(Data extracted from a collection)
'''

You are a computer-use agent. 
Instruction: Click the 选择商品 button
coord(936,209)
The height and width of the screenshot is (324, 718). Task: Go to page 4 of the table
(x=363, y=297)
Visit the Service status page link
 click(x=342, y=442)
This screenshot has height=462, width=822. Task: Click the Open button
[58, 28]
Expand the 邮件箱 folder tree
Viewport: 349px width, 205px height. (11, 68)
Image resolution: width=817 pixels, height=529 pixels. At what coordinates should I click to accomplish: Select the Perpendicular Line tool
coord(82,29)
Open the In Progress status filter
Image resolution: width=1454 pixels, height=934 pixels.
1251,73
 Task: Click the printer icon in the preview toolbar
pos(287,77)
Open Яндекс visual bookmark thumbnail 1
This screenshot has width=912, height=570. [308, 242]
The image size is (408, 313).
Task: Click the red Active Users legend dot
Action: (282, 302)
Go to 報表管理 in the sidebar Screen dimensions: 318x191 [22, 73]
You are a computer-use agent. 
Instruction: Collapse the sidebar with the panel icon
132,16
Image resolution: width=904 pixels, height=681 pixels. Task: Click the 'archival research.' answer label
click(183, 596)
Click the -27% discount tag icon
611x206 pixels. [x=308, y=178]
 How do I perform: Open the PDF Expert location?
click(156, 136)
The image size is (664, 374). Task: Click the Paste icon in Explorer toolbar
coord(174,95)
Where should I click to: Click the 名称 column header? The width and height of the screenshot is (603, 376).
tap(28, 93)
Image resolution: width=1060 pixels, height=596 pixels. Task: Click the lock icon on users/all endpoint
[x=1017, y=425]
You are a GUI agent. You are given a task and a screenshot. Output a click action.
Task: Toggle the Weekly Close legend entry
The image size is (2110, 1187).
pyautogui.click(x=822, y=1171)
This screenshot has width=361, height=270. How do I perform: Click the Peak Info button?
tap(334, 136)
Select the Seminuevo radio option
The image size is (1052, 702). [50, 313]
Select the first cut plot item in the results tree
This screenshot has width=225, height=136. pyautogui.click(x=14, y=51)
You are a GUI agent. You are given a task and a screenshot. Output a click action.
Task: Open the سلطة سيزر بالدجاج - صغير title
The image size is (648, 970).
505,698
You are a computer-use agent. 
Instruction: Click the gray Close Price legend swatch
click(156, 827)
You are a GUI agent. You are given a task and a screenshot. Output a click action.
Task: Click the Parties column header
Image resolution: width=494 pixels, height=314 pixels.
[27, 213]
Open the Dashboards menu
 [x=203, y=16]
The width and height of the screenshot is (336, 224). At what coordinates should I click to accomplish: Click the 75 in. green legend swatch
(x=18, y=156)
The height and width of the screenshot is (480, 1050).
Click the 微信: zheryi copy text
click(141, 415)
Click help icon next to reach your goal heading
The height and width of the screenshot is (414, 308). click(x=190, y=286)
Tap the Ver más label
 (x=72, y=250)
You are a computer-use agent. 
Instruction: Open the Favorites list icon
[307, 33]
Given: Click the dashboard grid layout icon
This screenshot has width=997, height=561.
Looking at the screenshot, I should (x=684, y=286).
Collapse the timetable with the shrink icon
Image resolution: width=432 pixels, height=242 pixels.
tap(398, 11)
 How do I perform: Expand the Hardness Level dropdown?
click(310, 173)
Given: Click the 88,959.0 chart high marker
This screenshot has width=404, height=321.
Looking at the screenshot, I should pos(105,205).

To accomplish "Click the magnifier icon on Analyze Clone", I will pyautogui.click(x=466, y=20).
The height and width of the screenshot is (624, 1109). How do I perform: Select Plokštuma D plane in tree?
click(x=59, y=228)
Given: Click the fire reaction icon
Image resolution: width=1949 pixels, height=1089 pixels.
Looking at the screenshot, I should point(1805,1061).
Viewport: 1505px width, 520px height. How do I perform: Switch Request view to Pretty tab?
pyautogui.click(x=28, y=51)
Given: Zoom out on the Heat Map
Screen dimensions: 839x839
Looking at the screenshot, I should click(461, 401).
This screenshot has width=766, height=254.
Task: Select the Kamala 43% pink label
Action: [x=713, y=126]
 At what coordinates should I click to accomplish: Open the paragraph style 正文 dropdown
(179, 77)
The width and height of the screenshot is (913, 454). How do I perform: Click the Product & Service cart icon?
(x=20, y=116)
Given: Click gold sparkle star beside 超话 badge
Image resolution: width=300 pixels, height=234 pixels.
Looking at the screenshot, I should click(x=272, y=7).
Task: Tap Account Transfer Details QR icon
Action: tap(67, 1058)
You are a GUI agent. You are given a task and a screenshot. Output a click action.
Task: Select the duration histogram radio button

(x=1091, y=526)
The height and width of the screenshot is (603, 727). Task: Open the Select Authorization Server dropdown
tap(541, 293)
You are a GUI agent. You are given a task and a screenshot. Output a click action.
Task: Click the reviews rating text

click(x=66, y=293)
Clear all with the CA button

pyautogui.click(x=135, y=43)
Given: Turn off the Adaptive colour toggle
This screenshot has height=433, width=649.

'''

§ PROBLEM STATEMENT:
Substitute "interface agent" for every occurrence of "GUI agent" in all the entries above, leaving everything else unchanged.

§ FULL ANSWER:
You are a computer-use agent. 
Instruction: Click the 选择商品 button
coord(936,209)
The height and width of the screenshot is (324, 718). Task: Go to page 4 of the table
(x=363, y=297)
Visit the Service status page link
 click(x=342, y=442)
This screenshot has height=462, width=822. Task: Click the Open button
[58, 28]
Expand the 邮件箱 folder tree
Viewport: 349px width, 205px height. (11, 68)
Image resolution: width=817 pixels, height=529 pixels. At what coordinates should I click to accomplish: Select the Perpendicular Line tool
coord(82,29)
Open the In Progress status filter
Image resolution: width=1454 pixels, height=934 pixels.
1251,73
 Task: Click the printer icon in the preview toolbar
pos(287,77)
Open Яндекс visual bookmark thumbnail 1
This screenshot has width=912, height=570. [308, 242]
The image size is (408, 313).
Task: Click the red Active Users legend dot
Action: (282, 302)
Go to 報表管理 in the sidebar Screen dimensions: 318x191 [22, 73]
You are a computer-use agent. 
Instruction: Collapse the sidebar with the panel icon
132,16
Image resolution: width=904 pixels, height=681 pixels. Task: Click the 'archival research.' answer label
click(183, 596)
Click the -27% discount tag icon
611x206 pixels. [x=308, y=178]
 How do I perform: Open the PDF Expert location?
click(156, 136)
The image size is (664, 374). Task: Click the Paste icon in Explorer toolbar
coord(174,95)
Where should I click to: Click the 名称 column header? The width and height of the screenshot is (603, 376).
tap(28, 93)
Image resolution: width=1060 pixels, height=596 pixels. Task: Click the lock icon on users/all endpoint
[x=1017, y=425]
You are a interface agent. You are given a task and a screenshot. Output a click action.
Task: Toggle the Weekly Close legend entry
The image size is (2110, 1187).
pyautogui.click(x=822, y=1171)
This screenshot has width=361, height=270. How do I perform: Click the Peak Info button?
tap(334, 136)
Select the Seminuevo radio option
The image size is (1052, 702). [50, 313]
Select the first cut plot item in the results tree
This screenshot has width=225, height=136. pyautogui.click(x=14, y=51)
You are a interface agent. You are given a task and a screenshot. Output a click action.
Task: Open the سلطة سيزر بالدجاج - صغير title
The image size is (648, 970).
505,698
You are a computer-use agent. 
Instruction: Click the gray Close Price legend swatch
click(156, 827)
You are a interface agent. You are given a task and a screenshot. Output a click action.
Task: Click the Parties column header
Image resolution: width=494 pixels, height=314 pixels.
[27, 213]
Open the Dashboards menu
 [x=203, y=16]
The width and height of the screenshot is (336, 224). At what coordinates should I click to accomplish: Click the 75 in. green legend swatch
(x=18, y=156)
The height and width of the screenshot is (480, 1050).
Click the 微信: zheryi copy text
click(141, 415)
Click help icon next to reach your goal heading
The height and width of the screenshot is (414, 308). click(x=190, y=286)
Tap the Ver más label
 (x=72, y=250)
You are a computer-use agent. 
Instruction: Open the Favorites list icon
[307, 33]
Given: Click the dashboard grid layout icon
This screenshot has width=997, height=561.
Looking at the screenshot, I should (x=684, y=286).
Collapse the timetable with the shrink icon
Image resolution: width=432 pixels, height=242 pixels.
tap(398, 11)
 How do I perform: Expand the Hardness Level dropdown?
click(310, 173)
Given: Click the 88,959.0 chart high marker
This screenshot has width=404, height=321.
Looking at the screenshot, I should pos(105,205).

To accomplish "Click the magnifier icon on Analyze Clone", I will pyautogui.click(x=466, y=20).
The height and width of the screenshot is (624, 1109). How do I perform: Select Plokštuma D plane in tree?
click(x=59, y=228)
Given: Click the fire reaction icon
Image resolution: width=1949 pixels, height=1089 pixels.
Looking at the screenshot, I should point(1805,1061).
Viewport: 1505px width, 520px height. How do I perform: Switch Request view to Pretty tab?
pyautogui.click(x=28, y=51)
Given: Zoom out on the Heat Map
Screen dimensions: 839x839
Looking at the screenshot, I should click(461, 401).
This screenshot has width=766, height=254.
Task: Select the Kamala 43% pink label
Action: [x=713, y=126]
 At what coordinates should I click to accomplish: Open the paragraph style 正文 dropdown
(179, 77)
The width and height of the screenshot is (913, 454). How do I perform: Click the Product & Service cart icon?
(x=20, y=116)
Given: Click gold sparkle star beside 超话 badge
Image resolution: width=300 pixels, height=234 pixels.
Looking at the screenshot, I should click(x=272, y=7).
Task: Tap Account Transfer Details QR icon
Action: tap(67, 1058)
You are a interface agent. You are given a task and a screenshot. Output a click action.
Task: Select the duration histogram radio button

(x=1091, y=526)
The height and width of the screenshot is (603, 727). Task: Open the Select Authorization Server dropdown
tap(541, 293)
You are a interface agent. You are given a task and a screenshot. Output a click action.
Task: Click the reviews rating text

click(x=66, y=293)
Clear all with the CA button

pyautogui.click(x=135, y=43)
Given: Turn off the Adaptive colour toggle
This screenshot has height=433, width=649.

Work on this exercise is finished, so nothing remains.